Love Slave
学校には電車とバスを使うよりも40分早く着いた。しかもお金も浮いた。ラッキーと言えばラッキー。


(って、そういう問題じゃないでしょ)


車に乗った=コイツの奴隷になったって言っても過言じゃない。もちろん、そんなものになった覚えはない。


こんな奴の奴隷なんて、死んでも無理‼


安元がドアを開ける。校門の前には生徒達が集まっていた。


「会長の御登校よー!!」


「きゃー、大和様!!」


会長はニコッと笑って手を振る。女子生徒のテンションはMAX。


(やばい……すっごく降りづらい)


完全に気迫に押されてしまっている。

私が躊躇してもたもたしていると、会長が腕を引っ張って車から降ろされてしまった。その表情は女子生徒に見せた笑顔ではなく、殺意を感じる笑みだった。


「うわっ、嘘でしょ!?」


「マジかよ!」


予想通りの反応。私は下を向く。生徒たちは会長のために道を開ける。

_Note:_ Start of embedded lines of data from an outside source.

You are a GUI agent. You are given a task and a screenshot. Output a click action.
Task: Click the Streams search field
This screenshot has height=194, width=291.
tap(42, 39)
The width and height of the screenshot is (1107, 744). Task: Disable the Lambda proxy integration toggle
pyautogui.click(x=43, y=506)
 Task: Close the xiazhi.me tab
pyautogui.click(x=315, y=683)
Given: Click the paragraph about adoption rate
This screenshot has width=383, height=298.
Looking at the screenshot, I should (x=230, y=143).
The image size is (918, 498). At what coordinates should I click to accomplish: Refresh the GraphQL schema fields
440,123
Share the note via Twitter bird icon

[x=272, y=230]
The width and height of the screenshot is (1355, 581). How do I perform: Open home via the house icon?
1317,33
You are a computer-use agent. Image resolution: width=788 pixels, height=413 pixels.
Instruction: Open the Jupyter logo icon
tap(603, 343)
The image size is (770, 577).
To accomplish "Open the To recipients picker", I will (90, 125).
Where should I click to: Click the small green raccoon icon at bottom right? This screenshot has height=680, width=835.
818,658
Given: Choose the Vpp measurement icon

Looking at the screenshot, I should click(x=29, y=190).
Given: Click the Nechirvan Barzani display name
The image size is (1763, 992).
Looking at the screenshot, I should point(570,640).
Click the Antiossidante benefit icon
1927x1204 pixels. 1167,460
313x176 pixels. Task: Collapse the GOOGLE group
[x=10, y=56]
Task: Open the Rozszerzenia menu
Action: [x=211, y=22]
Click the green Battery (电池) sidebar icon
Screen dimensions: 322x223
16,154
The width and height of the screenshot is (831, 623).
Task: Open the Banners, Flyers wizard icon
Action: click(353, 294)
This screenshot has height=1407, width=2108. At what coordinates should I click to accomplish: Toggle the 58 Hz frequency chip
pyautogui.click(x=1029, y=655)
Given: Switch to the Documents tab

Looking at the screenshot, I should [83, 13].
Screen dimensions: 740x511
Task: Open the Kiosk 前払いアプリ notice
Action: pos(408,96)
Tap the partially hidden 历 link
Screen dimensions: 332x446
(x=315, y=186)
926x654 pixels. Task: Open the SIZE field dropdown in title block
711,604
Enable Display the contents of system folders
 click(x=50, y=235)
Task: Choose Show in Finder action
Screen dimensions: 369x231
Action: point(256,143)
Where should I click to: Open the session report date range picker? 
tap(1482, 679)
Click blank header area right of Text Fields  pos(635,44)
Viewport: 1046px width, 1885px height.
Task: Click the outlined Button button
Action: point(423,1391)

でも、私はおまけ。


「あの子が例の生徒会新メンバー?」


「1年C組早乙女もとかだって」


たった一日で有名人になってしまった。ずっと陰日向で暮らしてきた人間なのに。
名前なんてすぐに忘れられる存在のはずなのに。


「どんな子かと思ったら、普通の子じゃん」


「メガネにボサ頭、ダサッ!」


本人は聞こえないように言ってるみたいだけど、私の耳にはしっかり入っている。分かってるよ、それぐらい。一般ピープルで地味子の私がこんな男と一緒にいること自体が大きな間違い。


「大和、おはよう」


昇降口の前のイチョウの木の下で他の生徒会役員の3人が立っていた。真っ先に挨拶してきたのは長髪をポニーテールにしたメガネの人。爽やかな笑顔が印象的だった。


「おう、今日は俺が最後か」


「うん、これで生徒会役員全員揃ったね」


終始ニコニコしている人。私が会長の陰で身を潜めていると、彼が私の存在に気付いた。